3. On Wednesday, the city’s parks department will remove a longstanding encampment in Denny Park. The removal is one of the first high-profile sweeps the city has done since disbanding the Navigation Team, a group of police, city staff, and outreach workers who removed encampments and offered information about shelters and services to their displaced residents. For months, according to Mayor Durkan’s office, members of the new HOPE team and Health One, a Seattle Fire Department unit that responds to non-emergency calls, have been doing outreach and offering services to residents of the camp.

According to the mayor’s office, the decision to remove the encampment came after a large fire “left both the encampment and park with significant damage.” People living unsheltered often light fires for warmth or to cook food; when PubliCola visited the park with Health One late earlier this winter, a fire had just destroyed a large tent, whose owner was unharmed. Still, kicking people out of a park does not eliminate their need for a place to sleep; people living in Cal Anderson Park moved to Miller Park up the hill, for example, and people who were living next to the Ballard Library relocated to the nearby parking strip or the Ballard Commons Park.

Durkan press secretary Anthony Derrick said that two people have accepted the city’s offers of shelter so far, which still leaves an unknown number who will be displaced when the parks department clears out the 16-tent encampment tomorrow morning.

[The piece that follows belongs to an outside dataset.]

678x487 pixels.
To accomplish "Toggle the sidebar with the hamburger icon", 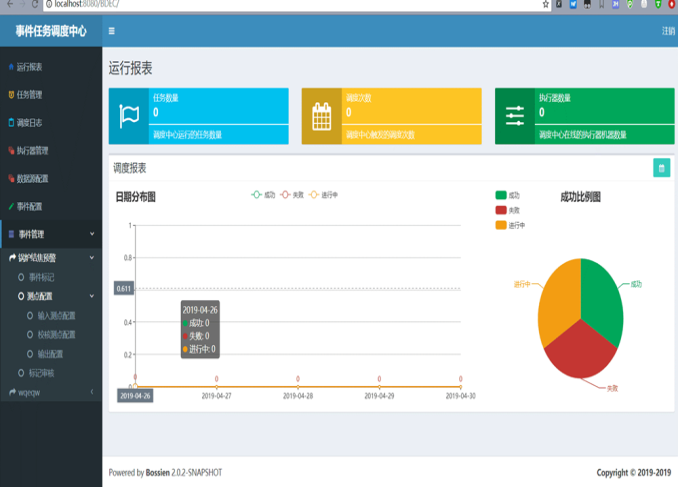I will (x=111, y=31).
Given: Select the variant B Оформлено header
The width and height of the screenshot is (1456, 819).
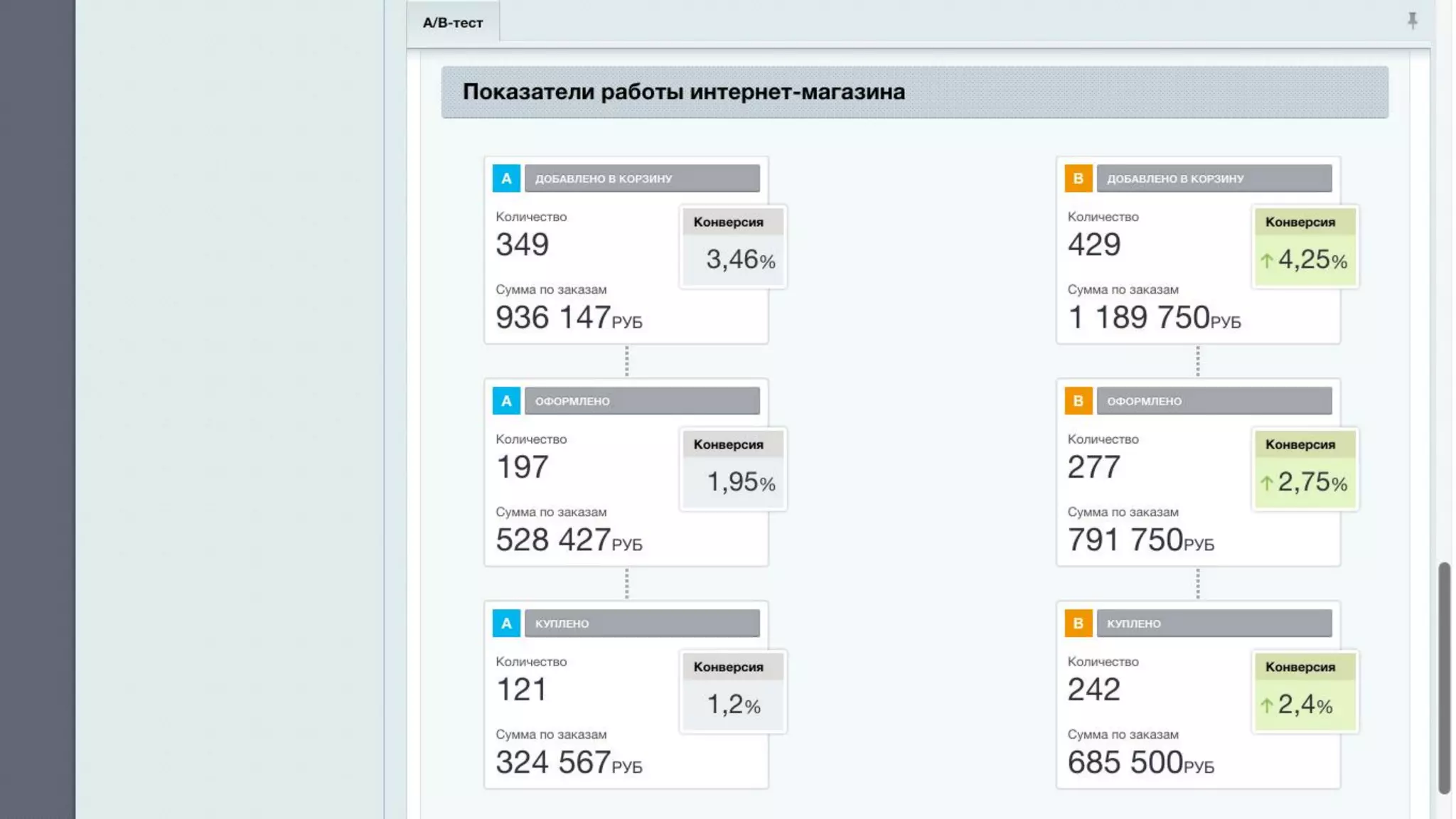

At a meeting of the East Precinct Advisory Council last Thursday night, Parks Department Encampment and Special Teams Manager Donna Waters said, “We are not moving any encampments and haven’t done so for quite some time.” Waters did not mention the Denny Park encampment, although the fire the city is now using as a justification for tomorrow’s sweep happened one week before the meeting at which she made that comment.

One thought on “Fizz: As Homeless Authority Regroups, City’s Homelessness Division is At the Breaking Point”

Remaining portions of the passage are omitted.